(637e) Calcium Stearate Matrix Pellets: Impact of Drying On the Pellet Microstructure and the Ibuprofen Distribution Profiles

Although drying is one of the standard unit operations during manufacturing of solid pharmaceuticals, its potential to modify the final drug and/or dosage form properties is often underrated. Pellets, prepared by wet extrusion/spheronization, contain a certain amount of liquid and need to be dried in a final step. The impact of the drying process may be two-fold: First, the drying process may modify the pellet microstructure by controlling the extent and mechanism of shrinkage. Second, the drying process may alter the active pharmaceutical ingredient´s (API´s) physicochemical properties. APIs that dissolve in the granulation liquid may be subjected to intra-granular (i.e., within a pellet) migration as a function of the drying rate. Once a saturated solution is formed, the API re-crystallizes and may accumulate at certain regions within the pellet and/or undergo changes in its crystal structure.

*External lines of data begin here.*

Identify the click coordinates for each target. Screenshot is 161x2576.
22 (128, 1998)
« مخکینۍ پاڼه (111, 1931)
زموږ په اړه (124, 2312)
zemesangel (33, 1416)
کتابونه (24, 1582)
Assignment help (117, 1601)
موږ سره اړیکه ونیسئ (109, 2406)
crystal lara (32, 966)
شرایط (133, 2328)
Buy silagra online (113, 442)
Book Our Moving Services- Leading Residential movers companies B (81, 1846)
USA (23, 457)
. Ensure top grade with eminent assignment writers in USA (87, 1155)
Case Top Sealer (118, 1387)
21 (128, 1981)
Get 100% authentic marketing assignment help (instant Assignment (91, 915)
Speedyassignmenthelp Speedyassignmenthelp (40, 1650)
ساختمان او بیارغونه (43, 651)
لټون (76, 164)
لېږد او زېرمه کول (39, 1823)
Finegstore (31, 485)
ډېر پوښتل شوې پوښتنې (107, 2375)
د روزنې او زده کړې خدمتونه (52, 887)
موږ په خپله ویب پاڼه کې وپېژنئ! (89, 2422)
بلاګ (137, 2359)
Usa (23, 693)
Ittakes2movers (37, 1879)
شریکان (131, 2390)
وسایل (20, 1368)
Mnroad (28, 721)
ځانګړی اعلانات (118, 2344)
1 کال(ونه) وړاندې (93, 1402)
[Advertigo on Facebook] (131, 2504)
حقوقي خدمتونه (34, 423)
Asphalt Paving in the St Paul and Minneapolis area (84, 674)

The current study describes the impact of the drying process on calcium stearate (CaSt) matrix pellets containing ibuprofen as model API. These pellets were previously shown to be spherical in shape and mechanically stable [1]. In a first step the impact of drying on the microstructure was investigated. Therefore, low ibuprofen loadings were used to minimize any effects of dissolved ibuprofen particles on the pellet shrinking behavior. After spheronization pellets were either dried by i) tray drying at 20 °C, ii) fluid-bed drying (FB) at an inlet air temperature of 20 or 50 °C and iii) lyophilization.

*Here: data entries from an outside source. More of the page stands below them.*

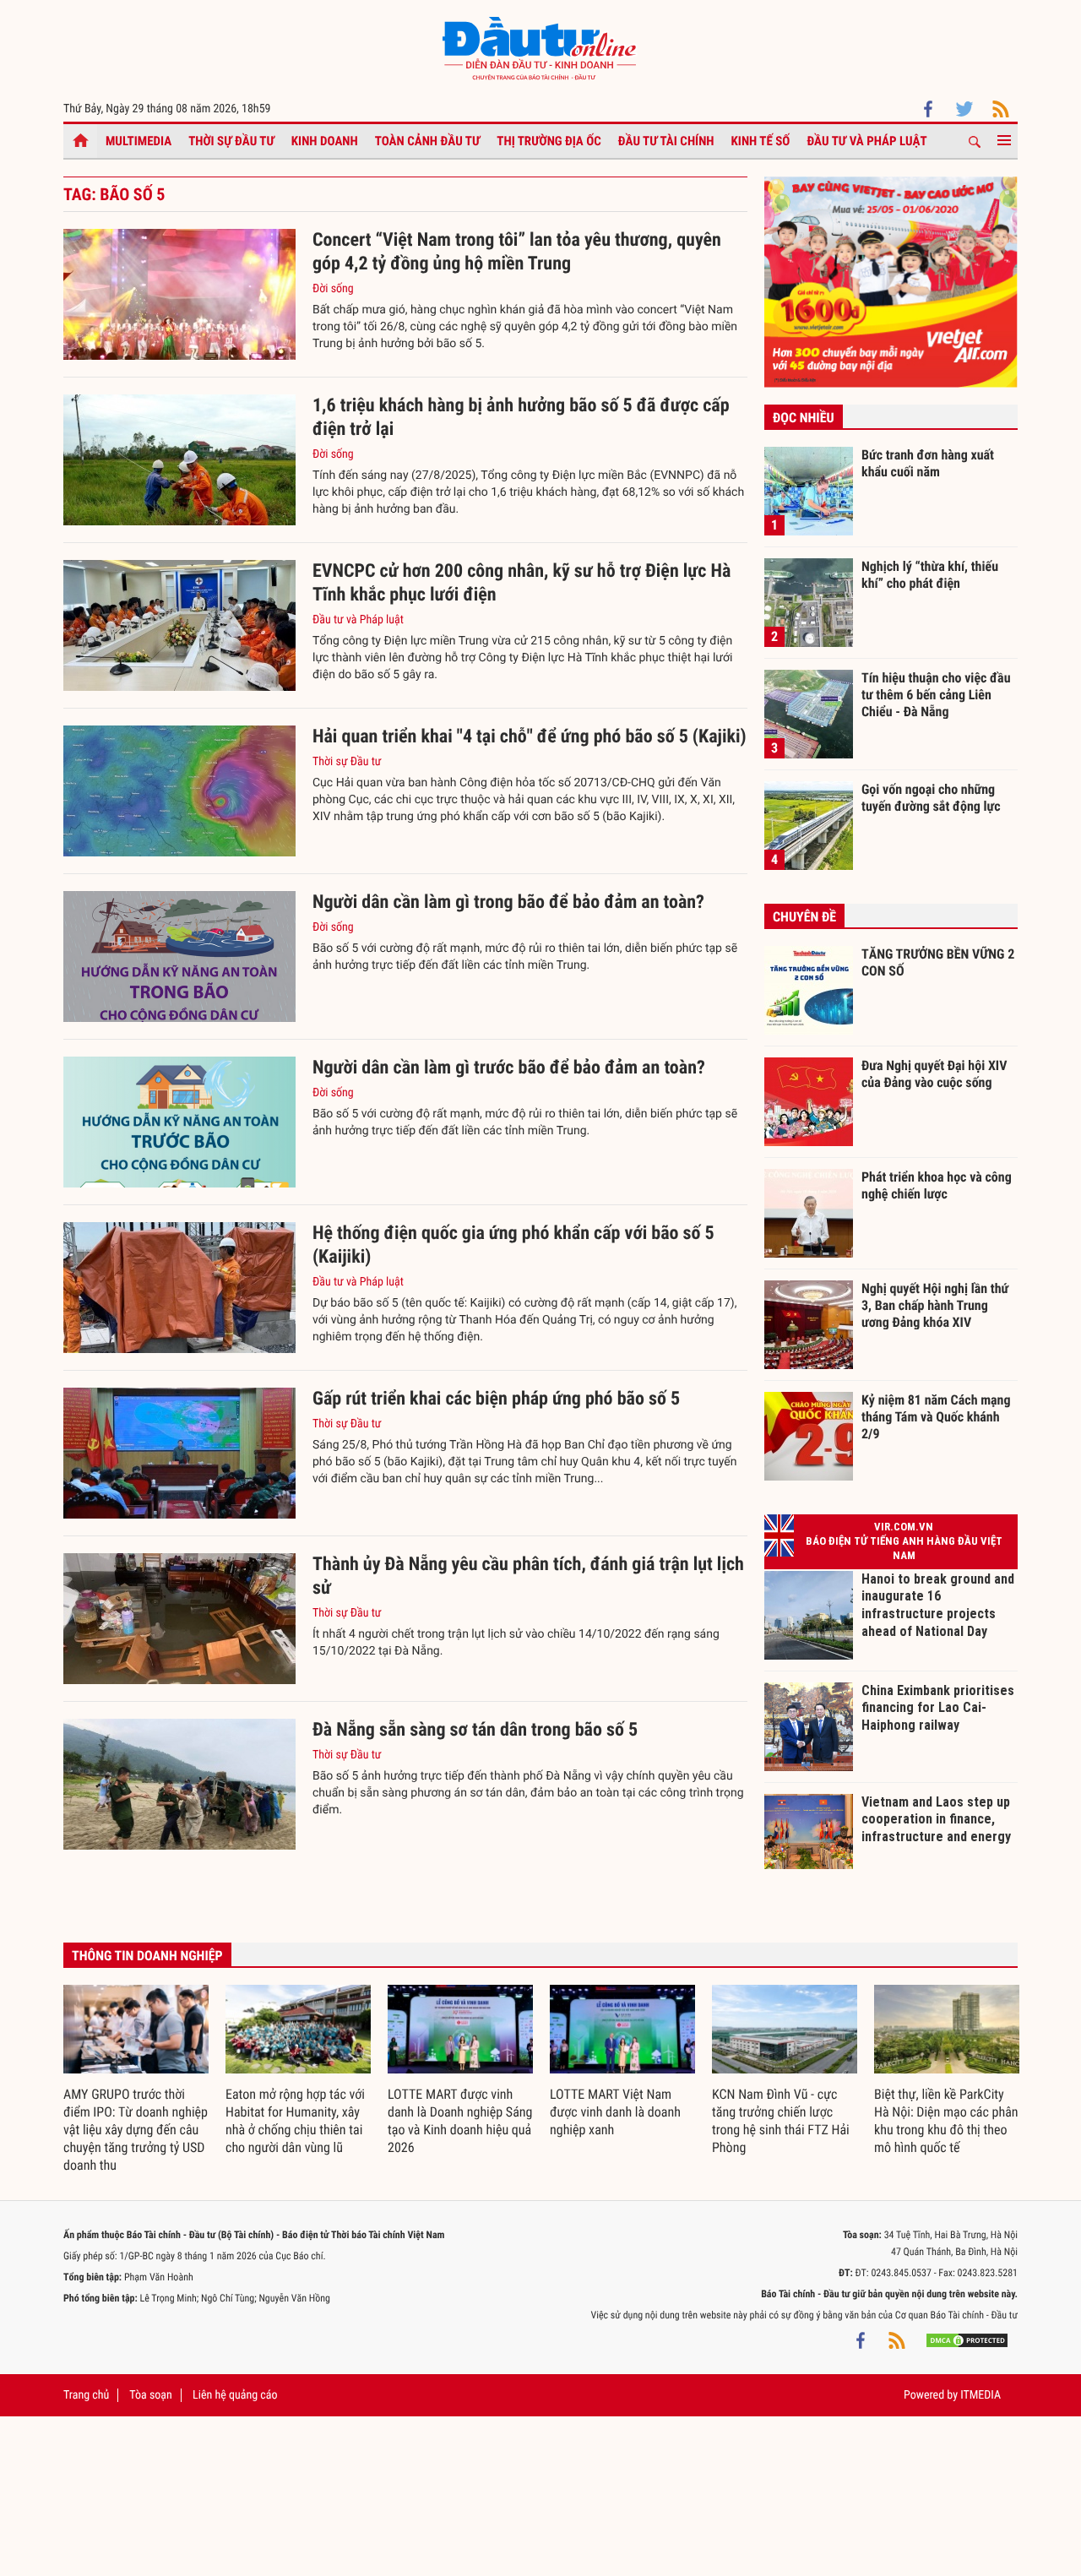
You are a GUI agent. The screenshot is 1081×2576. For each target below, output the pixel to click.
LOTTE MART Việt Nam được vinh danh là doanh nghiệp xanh (615, 2112)
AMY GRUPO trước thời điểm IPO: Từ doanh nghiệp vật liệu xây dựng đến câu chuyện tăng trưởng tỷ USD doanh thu (135, 2129)
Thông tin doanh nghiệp (147, 1956)
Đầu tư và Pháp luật (866, 141)
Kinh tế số (760, 141)
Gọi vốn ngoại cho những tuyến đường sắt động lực (931, 797)
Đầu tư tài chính (666, 141)
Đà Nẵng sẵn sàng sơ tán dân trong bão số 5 (475, 1730)
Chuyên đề (804, 917)
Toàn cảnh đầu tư (428, 141)
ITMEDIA (980, 2395)
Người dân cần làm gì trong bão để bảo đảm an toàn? (508, 902)
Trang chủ (86, 2395)
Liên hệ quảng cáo (235, 2395)
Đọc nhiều (803, 418)
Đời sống (333, 289)
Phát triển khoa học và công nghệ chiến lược (936, 1185)
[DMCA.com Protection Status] (967, 2340)
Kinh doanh (324, 141)
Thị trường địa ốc (549, 141)
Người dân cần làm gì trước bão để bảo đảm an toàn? (508, 1068)
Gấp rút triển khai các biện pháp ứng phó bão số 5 (496, 1399)
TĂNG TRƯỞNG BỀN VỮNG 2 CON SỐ (937, 962)
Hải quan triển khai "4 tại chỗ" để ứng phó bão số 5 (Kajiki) (529, 736)
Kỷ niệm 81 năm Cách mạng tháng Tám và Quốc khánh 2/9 (936, 1416)
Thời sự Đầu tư (231, 141)
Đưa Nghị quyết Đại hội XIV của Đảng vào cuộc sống (934, 1073)
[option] (136, 2080)
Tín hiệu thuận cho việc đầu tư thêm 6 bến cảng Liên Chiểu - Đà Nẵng (936, 694)
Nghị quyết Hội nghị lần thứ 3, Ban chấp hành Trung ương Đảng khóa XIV (934, 1304)
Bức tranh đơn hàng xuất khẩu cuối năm (927, 463)
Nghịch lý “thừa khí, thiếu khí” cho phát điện (929, 574)
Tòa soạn (150, 2395)
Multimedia (138, 141)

We previously showed that CaSt swells in the granulation fluid, i.e., 50% ethanol and is prone to shrinkage during drying [2]. As such, the drying technique determined the pellet porosity, the pore size distribution and the specific surface area [3]. Furthermore, the inlet-air temperature during FB drying modified the pore size distribution and the specific surface area, while keeping the porosity constant. For lower temperatures the specific surface was increased and consequently, the median pore diameter was decreased. FB drying at 50 °C favored the collapse of smaller pores, whereas at 20 °C smaller pores shrunk but still remained intact after drying. Pore collapse was possibly attributed to softening of the material. As soon as the pellets contained dry regions where the temperature exceeded 50 °C, material softening occurred due to formation of a eutectic, which was proven by differential scanning calorimetry (DSC). The ibuprofen in-vitro dissolution rate was a non-linear function of the specific surface area, as the CaSt matrix remained intact and ibuprofen dissolution was diffusion controlled.

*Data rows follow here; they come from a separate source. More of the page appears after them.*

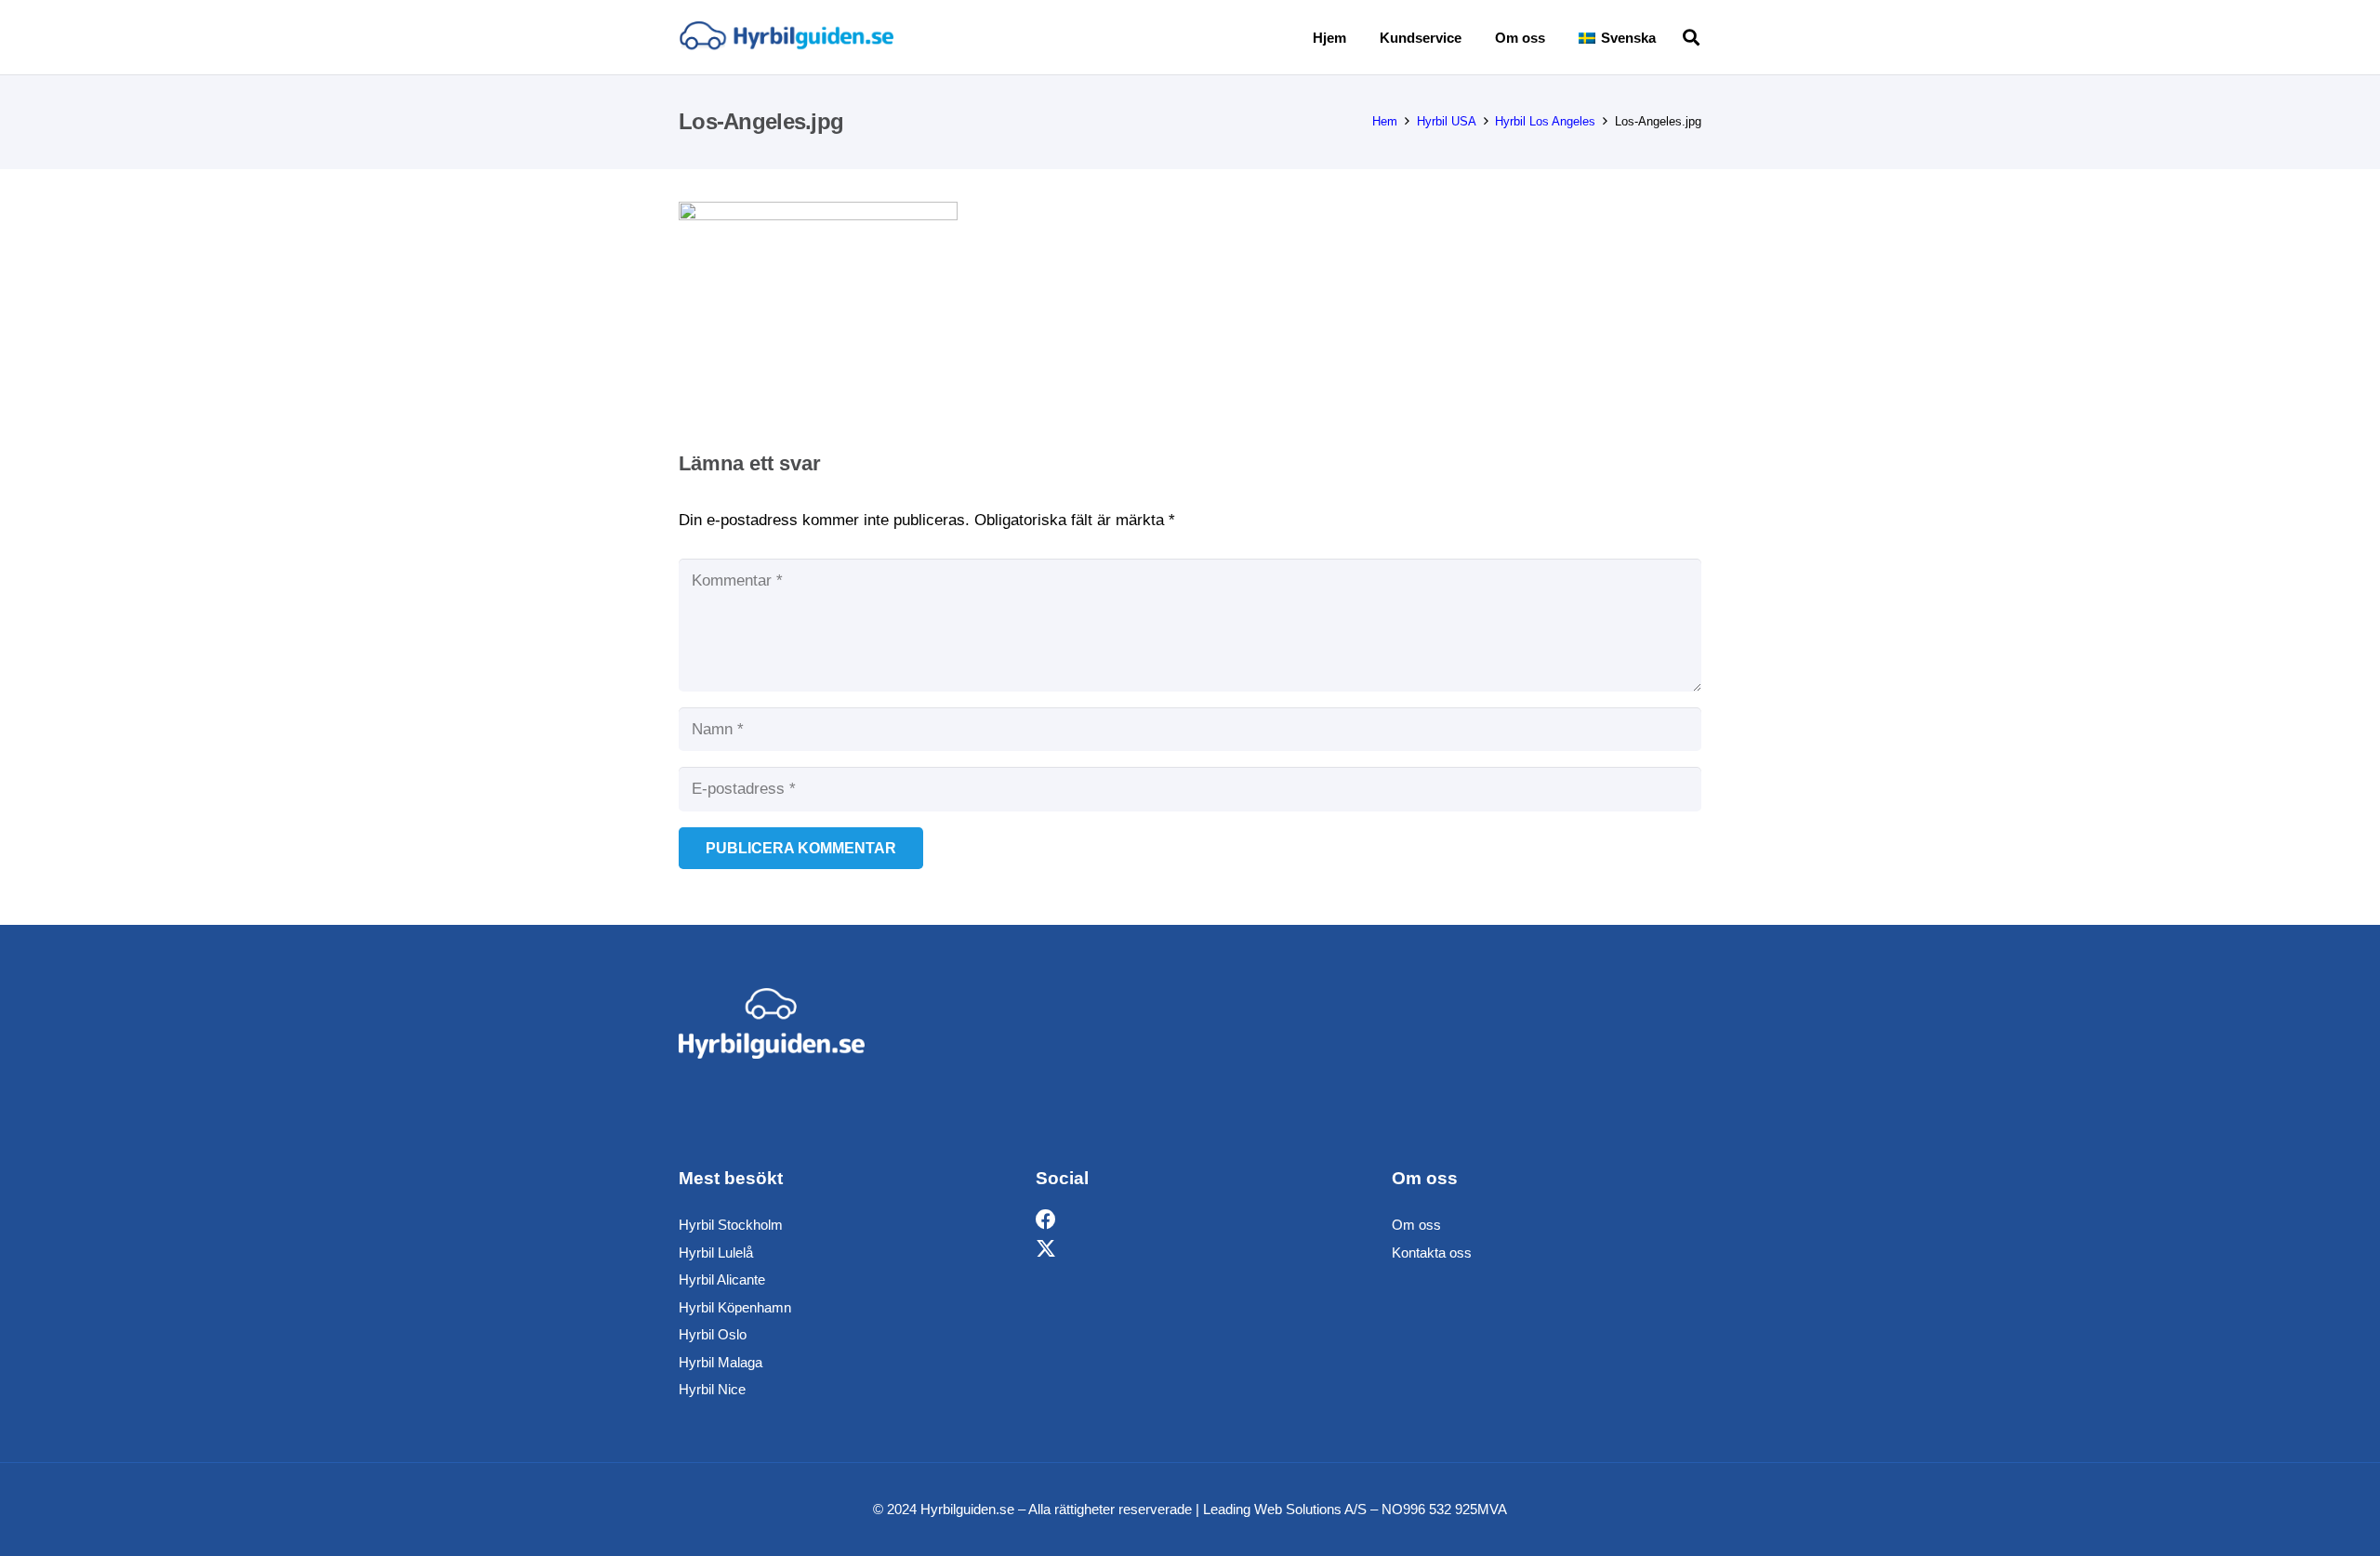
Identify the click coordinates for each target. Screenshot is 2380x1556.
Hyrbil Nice (712, 1389)
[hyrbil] (786, 37)
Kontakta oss (1432, 1252)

In a second step we evaluated the impact of drying on the physicochemical properties of the API. Therefore, pellets were tray dried at 20 and 50 °C. Ibuprofen was applied as dry powder, which was mixed with CaSt and subsequently wetted with ethanol. In a different approach ibuprofen was dissolved in the granulation liquid to ensure that all ibuprofen particles were dissolved and thus, prone to API migration and re-crystallization upon drying. Raman spectroscopy revealed that the final ibuprofen distribution throughout the pellets was inhomogeneous independent on the preparation procedure. Ibuprofen accumulated in regions close to/at the pellet surface. When ibuprofen was applied as solution and drying was performed at 20 °C, the pellet´s interior was entirely depleted from ibuprofen due to a comparatively long constant rate period that promoted transport of dissolved ibuprofen particles towards the surface. When ibuprofen was applied as powder and/or dried at 50 °C, certain amounts of ibuprofen were still found in the pellets´ interior. First, this implies that ibuprofen was not completely dissolved during wetting when applied as powder. Second, increasing the drying temperature to 50 °C elevated the rate of evaporation. Consequently, the constant rate period was shortened and ibuprofen transport towards the surface lowered. In addition, DSC measurements and infrared (IR) spectroscopy highlighted changes in the ibuprofen crystal structure after drying at 50 °C.

Overall, our results indicate that both, the drying technique and the drying conditions may cause severe changes in the final pellet properties and play thus, a crucial role during manufacturing of solid pharmaceutical dosage forms.

[1] E. Roblegg, S. Ulbing, S. Zeissmann, A. Zimmer, Eur. J. Pharm. Biopharm. 75 (2010), 56-62.

[2] S. Schrank, A. Hodzic, A. Zimmer, B. Glasser, J. Khinast, E. Roblegg, AAPS PharmSciTech, 13 (2012), 686-698.

[3] S. Schrank, B. Kann, M. Windbergs, A. Zimmer, J. Khinast, E. Roblegg, submitted.